売上9割減!コロナショックが与えた百貨店への影響

百貨店

(画像=7maru/stock.adobe.com)

近年、オンラインサービスの普及などとともに消費構造が変化し、百貨店業界は売上の低迷に頭を抱えていた。インバウンド需要にようやく息を吹き返そうとしていたところに、トドメを刺したのがコロナショックだ。

三越伊勢丹ホールディングスが5月11日に発表した2020年3月期決算によると、売上高は1兆1,191億9,100万円で前期比6.5%減、さらに営業利益は156億7,900万円で前期比46.4%減となっている。

その後、5月15日に発表された売上確報によると、国内百貨店の売上は前年比20.8%と、およそ8割の減少にまで落ち込んでいる。特にインバウンドの恩恵を受けている三越銀座店にいたっては、売上が前年比5.1%と、9割超えの減収となり、桁違いの数字だ。

インバウンド需要の消失

コロナ前から百貨店業界は業績が厳しく、いわゆる“インバウンド・バブル”によって都心の旗艦店が売り上げの大半を支えていた。そんな主力店のインバウンド需要がコロナショックを機に消失し、さらには長期休業にまで追い込まれてしまったのは、もはや察するに余りあるほどのダメージである。

3月度売上速報によると、大丸松坂屋の免税売上は前年比97%減、髙島屋の免税売上は前年比92.5%減と、インバウンド消費がほぼ消失していることを示している。特にインバウンド需要が高い分野、たとえば化粧品などは大きな打撃を受けていることだろう。

コロナ禍で変化した顧客の消費心理

6月以降、たとえ百貨店が通常営業を再開したとしても、コロナ前の需要がすぐに戻るとはいいがたい。さらに第2波の懸念も拭えないなか、インバウンド需要が戻ってくる時期もまだ読めない。

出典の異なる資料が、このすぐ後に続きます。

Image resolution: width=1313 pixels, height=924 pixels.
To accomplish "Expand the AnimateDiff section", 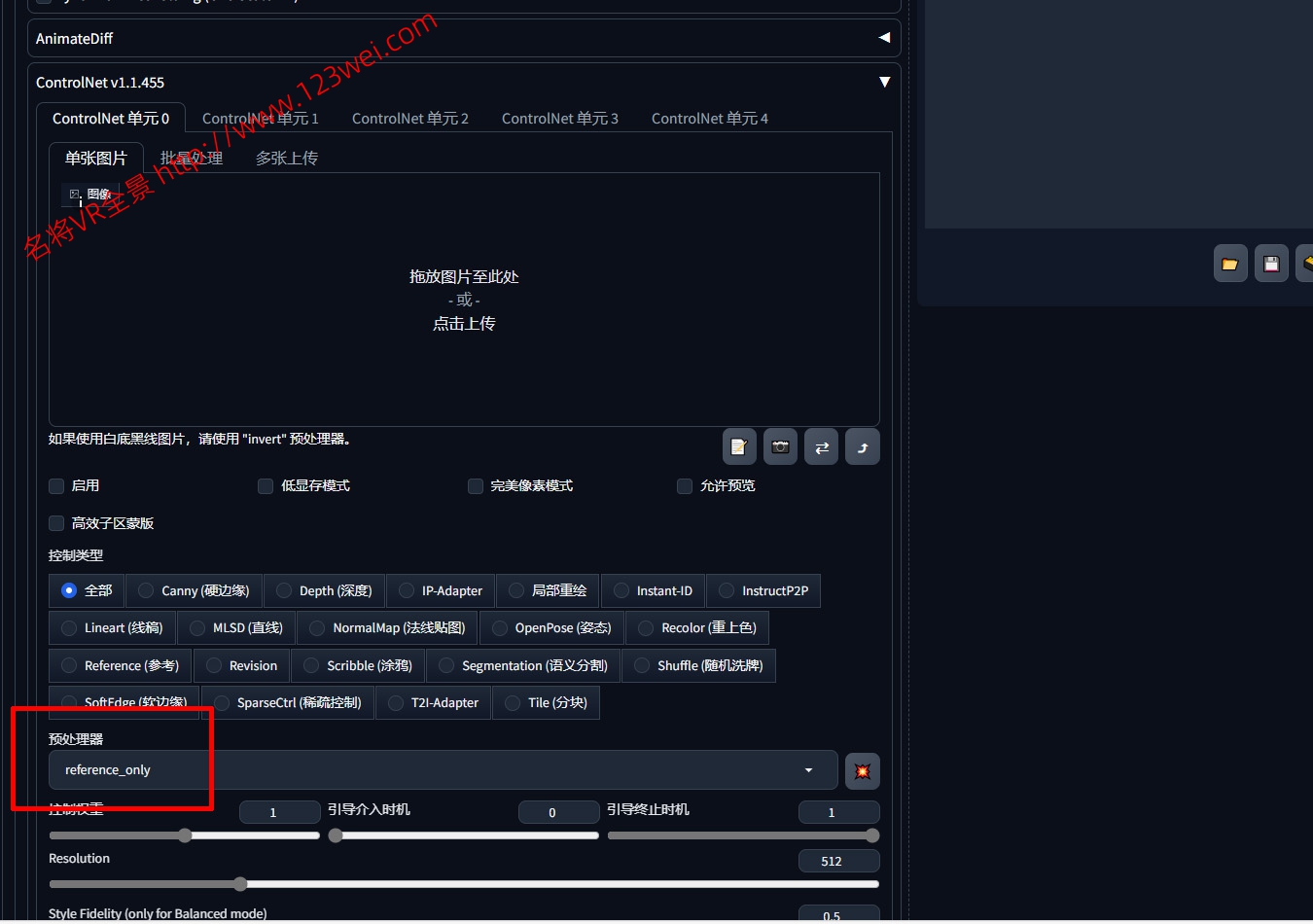I will [x=884, y=38].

そして、これだけ厳しい不況となってしまうと、消費者も財布のひもを固く締めているため、国内消費は頼りにならない。まして外出自粛意識のもとでは、購買意欲が湧きづらく、いわゆる“お出かけ用の服”や“外出用のメイクアイテム”は必要性にも乏しい。

このような状況から、業界では、店舗営業を再開した後もしばらく消費減少は続くとみており、コロナ後のビジネスモデル転換も見据え、手元資金の調達を始めている様子もうかがえる。

米老舗百貨店の倒産

百貨店業界が厳しいのは、国内だけではない。5月には、米百貨店大手JCペニーが破産した。ネット通販や大型ディスカウントストアなどを相手に苦戦していたところへ、新型コロナウイルス感染拡大の影響による一斉休業がトドメを刺し、現金収入が途絶えてしまったのだ。

同社ではリストラなどを進めて再建をめざす方針だが、雇用情勢への悪影響が懸念されている。国内でも地方百貨店がバタバタと倒れていくなか、“明日は我が身”と心痛な思いだ。

再建どうなる?改装ラッシュにも深刻な打撃

バブル崩壊以降、構造不況業種の代表格として挙げられる百貨店業界では、再建を目指して基盤強化や抜本的な構造改革を進めている。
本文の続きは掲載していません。